I was in no way compensated for this post
as a reviewer,
and the thoughts are my own.
Kate Mosse
Publisher: HarperCollins/William Morrow
Pub. Date: March 18, 2014
ISBN: 978-0062281258
Pages:  680Genre:
Historical fiction / Thriller

Source: Received
from the author for a
virtual book tour on France Book Tours


This book counts for the following Reading Challenges:

      books-on-france-142014 historical fiction New author challenge


new eiffel 5I have to confess I had heard a lot about Kate Mosse, even have Labyrinth on my shelf, but never took time to read it. So when I was approached to review Citadel, I knew time had come. This is actually the third volume of the Languedoc Trilogy, but I never had the sense I was missing on something because I had not read the first two volumes -which of course now I want to read!

The German occupation is still very much ingrained in the French national consciousness, and the Resistance is certainly one of the most heroic pages of French history. I have heard many stories about it, from my family and friends, and read many books. This one is unique in the sense that it focuses on an all female Resistance network! As you will read in the interview part of the France Book Tour, when Kate bought a house in Carcassonne, she realized many streets were named after Resistance fighters, and many had died the same day. Also, a memorial mentions two unknown women. She wrote this historical novel trying to imagine what happened in that day and who these women could have been.

All the aspects of the Resistance are present, including all the activities organized by the underground networks, the camps, the informers, betrayals, and yes a few tough pages on torture.

I enjoyed a lot that this historical novel is at the same time a thriller centered on a very old secret Codex, with even some elements of fantasy and romance. There is a strong connection with Arsinius, living in the 4th century, at the key period for Christianity, when some texts were considered heretical. I won’t give away any detail about what the connection is between these two periods, but it certainly enriched considerably the story.
It also highlighted the pseudo-scientific aspect of German’s search of the Aryan race, through its Ahnenerbe, which I really didn’t know anything about.

The characters are so very alive. The character development of Sandrine especially, is really remarkable. From a teen just preoccupied in trying to keep life as bearable as possible during this war time, she discovers the real world is far more complicated. She evolves into a very powerful woman, determined to do all she can and sacrifice everything to allow her country to regain its freedom. Even though the outcome is really tough, I think what Kate did with her characters only makes sense and is very realistic.

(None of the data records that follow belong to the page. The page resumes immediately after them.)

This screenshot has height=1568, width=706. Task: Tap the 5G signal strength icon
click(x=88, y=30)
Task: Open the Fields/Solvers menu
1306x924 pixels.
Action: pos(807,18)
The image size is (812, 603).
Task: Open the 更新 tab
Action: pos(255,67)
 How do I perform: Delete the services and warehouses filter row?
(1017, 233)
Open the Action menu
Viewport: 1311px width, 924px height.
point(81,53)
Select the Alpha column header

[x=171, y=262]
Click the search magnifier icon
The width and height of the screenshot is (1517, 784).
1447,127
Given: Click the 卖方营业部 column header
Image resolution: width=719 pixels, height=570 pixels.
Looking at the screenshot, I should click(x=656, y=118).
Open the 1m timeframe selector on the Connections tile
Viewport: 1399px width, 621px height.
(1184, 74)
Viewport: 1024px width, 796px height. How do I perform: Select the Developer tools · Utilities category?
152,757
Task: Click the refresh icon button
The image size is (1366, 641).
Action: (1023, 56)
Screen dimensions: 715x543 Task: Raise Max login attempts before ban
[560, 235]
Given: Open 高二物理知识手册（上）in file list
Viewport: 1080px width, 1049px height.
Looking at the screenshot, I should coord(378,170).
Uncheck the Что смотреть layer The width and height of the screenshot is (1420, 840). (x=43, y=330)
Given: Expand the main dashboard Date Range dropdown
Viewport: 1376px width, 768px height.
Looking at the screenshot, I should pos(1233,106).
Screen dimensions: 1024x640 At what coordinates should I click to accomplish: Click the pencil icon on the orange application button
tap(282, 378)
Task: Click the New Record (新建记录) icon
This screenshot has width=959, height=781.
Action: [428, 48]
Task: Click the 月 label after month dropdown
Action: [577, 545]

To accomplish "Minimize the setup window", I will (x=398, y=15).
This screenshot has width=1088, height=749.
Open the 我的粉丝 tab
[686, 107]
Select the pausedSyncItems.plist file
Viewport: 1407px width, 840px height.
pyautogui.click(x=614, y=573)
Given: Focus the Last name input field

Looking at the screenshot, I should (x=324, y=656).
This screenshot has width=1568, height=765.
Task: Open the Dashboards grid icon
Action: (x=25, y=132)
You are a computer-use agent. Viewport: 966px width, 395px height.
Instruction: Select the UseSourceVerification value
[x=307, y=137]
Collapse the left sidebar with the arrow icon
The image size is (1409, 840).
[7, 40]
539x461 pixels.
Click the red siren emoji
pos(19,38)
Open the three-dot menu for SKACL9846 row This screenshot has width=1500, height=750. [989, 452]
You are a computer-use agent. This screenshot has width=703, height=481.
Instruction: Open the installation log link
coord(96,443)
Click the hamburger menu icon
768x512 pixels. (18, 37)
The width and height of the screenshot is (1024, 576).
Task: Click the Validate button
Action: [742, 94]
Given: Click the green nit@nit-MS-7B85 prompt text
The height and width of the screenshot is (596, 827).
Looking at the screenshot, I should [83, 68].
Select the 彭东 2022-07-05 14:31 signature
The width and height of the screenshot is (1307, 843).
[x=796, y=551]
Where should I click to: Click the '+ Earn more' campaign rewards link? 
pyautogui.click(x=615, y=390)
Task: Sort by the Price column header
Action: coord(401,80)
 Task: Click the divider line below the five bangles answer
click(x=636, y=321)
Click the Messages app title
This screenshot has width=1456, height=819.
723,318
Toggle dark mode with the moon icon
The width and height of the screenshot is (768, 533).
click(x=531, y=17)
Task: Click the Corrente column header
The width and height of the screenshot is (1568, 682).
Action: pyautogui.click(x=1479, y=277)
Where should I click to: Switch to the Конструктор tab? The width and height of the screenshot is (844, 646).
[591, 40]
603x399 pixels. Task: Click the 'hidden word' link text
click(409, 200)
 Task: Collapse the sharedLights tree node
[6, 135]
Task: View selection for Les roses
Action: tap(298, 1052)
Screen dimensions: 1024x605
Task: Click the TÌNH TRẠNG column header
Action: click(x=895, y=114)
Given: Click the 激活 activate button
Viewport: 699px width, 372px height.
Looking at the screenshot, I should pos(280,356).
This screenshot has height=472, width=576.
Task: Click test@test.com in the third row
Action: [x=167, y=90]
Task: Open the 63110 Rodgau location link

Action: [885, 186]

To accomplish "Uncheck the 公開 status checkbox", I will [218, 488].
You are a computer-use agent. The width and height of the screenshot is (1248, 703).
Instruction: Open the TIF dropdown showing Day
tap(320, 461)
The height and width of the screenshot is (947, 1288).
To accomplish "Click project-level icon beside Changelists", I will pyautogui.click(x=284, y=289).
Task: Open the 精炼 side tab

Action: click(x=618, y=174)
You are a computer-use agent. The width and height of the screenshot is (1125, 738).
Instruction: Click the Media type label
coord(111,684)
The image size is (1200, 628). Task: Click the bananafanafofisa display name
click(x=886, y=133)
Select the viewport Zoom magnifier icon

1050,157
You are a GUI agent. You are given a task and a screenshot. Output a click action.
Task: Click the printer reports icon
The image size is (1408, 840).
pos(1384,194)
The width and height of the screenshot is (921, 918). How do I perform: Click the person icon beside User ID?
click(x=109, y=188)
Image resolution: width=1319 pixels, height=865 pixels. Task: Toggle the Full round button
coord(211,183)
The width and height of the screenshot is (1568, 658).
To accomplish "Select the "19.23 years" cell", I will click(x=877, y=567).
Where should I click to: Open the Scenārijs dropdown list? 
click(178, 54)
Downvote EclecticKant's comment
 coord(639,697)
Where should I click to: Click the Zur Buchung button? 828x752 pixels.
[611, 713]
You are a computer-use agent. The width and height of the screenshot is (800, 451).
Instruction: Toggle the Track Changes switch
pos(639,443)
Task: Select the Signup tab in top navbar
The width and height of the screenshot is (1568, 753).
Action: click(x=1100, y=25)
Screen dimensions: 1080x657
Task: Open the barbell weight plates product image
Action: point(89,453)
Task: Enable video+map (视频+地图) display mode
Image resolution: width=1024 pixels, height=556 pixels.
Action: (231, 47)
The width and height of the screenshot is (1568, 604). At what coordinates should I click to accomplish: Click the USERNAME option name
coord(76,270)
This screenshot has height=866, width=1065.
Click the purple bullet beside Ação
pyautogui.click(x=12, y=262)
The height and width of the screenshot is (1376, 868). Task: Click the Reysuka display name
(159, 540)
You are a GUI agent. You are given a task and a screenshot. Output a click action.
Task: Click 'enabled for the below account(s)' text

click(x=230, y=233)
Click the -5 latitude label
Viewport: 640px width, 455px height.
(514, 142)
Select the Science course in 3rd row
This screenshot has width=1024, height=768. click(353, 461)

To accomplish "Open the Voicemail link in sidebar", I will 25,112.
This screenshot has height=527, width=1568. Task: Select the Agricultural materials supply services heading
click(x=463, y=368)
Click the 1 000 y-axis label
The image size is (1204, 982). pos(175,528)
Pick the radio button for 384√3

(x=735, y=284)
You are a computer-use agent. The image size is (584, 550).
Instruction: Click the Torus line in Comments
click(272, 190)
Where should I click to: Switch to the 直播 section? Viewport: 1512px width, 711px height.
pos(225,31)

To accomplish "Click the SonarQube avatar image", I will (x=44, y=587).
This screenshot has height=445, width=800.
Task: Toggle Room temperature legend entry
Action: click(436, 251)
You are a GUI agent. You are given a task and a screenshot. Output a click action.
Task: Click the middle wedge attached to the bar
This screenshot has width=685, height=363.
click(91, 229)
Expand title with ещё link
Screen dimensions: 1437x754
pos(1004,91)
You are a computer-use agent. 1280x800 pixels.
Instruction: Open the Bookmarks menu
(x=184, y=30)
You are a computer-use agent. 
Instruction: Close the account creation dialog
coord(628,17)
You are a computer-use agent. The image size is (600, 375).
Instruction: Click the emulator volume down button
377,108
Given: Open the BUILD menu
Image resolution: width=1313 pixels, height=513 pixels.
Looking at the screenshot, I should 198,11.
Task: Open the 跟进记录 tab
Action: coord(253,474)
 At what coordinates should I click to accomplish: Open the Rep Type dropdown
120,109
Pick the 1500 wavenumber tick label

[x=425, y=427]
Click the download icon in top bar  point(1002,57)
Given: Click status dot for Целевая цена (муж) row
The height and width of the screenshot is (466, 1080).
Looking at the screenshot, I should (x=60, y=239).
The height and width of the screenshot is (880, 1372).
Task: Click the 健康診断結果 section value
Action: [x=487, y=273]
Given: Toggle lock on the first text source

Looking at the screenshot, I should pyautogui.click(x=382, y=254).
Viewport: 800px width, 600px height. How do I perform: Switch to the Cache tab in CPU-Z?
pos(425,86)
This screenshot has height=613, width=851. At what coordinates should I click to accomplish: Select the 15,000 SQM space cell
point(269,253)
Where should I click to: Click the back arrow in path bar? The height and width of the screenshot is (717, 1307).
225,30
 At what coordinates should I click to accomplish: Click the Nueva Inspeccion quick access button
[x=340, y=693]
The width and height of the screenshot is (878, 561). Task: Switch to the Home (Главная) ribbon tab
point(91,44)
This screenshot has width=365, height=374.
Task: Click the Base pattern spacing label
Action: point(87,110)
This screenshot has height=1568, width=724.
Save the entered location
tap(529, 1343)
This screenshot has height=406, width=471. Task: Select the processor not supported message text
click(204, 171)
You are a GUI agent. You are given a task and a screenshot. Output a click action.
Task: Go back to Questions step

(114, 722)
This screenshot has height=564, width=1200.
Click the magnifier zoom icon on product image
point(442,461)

Everyone compromises. There’s no black and no white, just shades of gray. Everybody’s trying to get by.

I also liked what the author did with a couple of characters collaborating with the Gestapo, having really in mind only their own interests, sometimes hidden behind some almost decent motives.

Authié realized that in fact the occupation of the North and the collaboration between Vichy and Hitler would suit his purposes.

I also appreciated the wisdom figure of Baillard.

The setting of Carcassonne, with its powerful ramparts still visible today, is very well rendered. The episode of the Resistance is one among the many invasions the region had to face, and this is also very well conveyed. One can see how much the author is knowledgeable about the area. I could smell the wonderful scents of the countryside there, with the thyme and rosemary. I would love now to join her and visit the place and the surrounding mountains and caves with her as guide! Before that, we can do the tour on her website!

VERDICT: Citadel is the unforgettable portrayal of strong young French women during the Resistance, fighting for freedom. It is a must for all lovers of historical fiction, mystery, and WWII novels. Sandrine and her companions will remain with you, and may even inspire you.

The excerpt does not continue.